╔══

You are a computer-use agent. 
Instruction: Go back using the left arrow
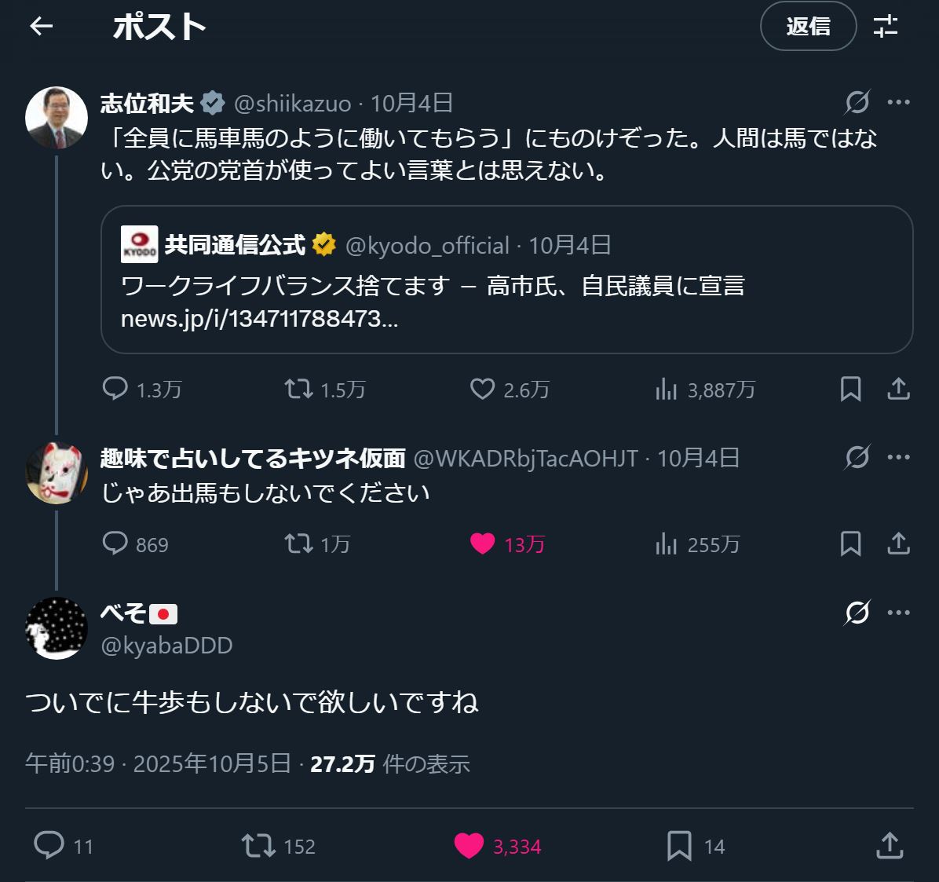[x=41, y=27]
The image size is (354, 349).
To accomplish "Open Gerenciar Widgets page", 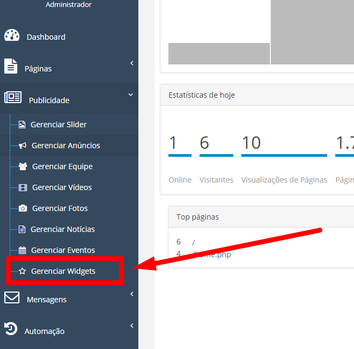I will (x=63, y=271).
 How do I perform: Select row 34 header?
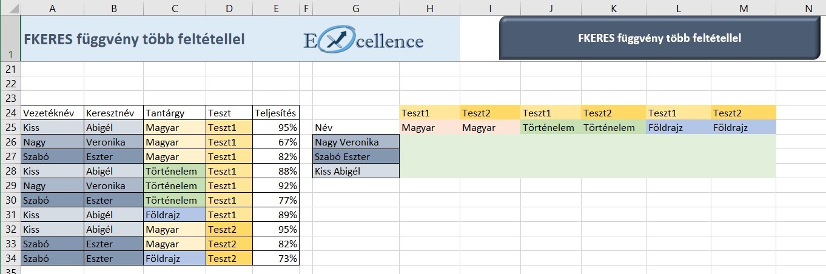(10, 258)
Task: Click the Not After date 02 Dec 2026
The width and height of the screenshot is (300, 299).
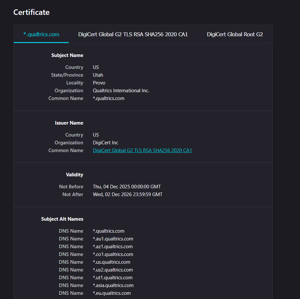Action: [x=127, y=194]
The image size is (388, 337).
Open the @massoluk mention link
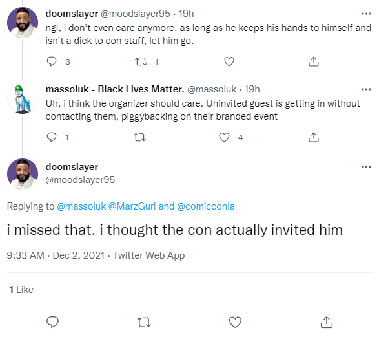[x=81, y=206]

╚══

■ **Requirement**: Could you count the lines in the entries that hold the word "size"? Only the number is wanted.

■ **Result of this task**: 2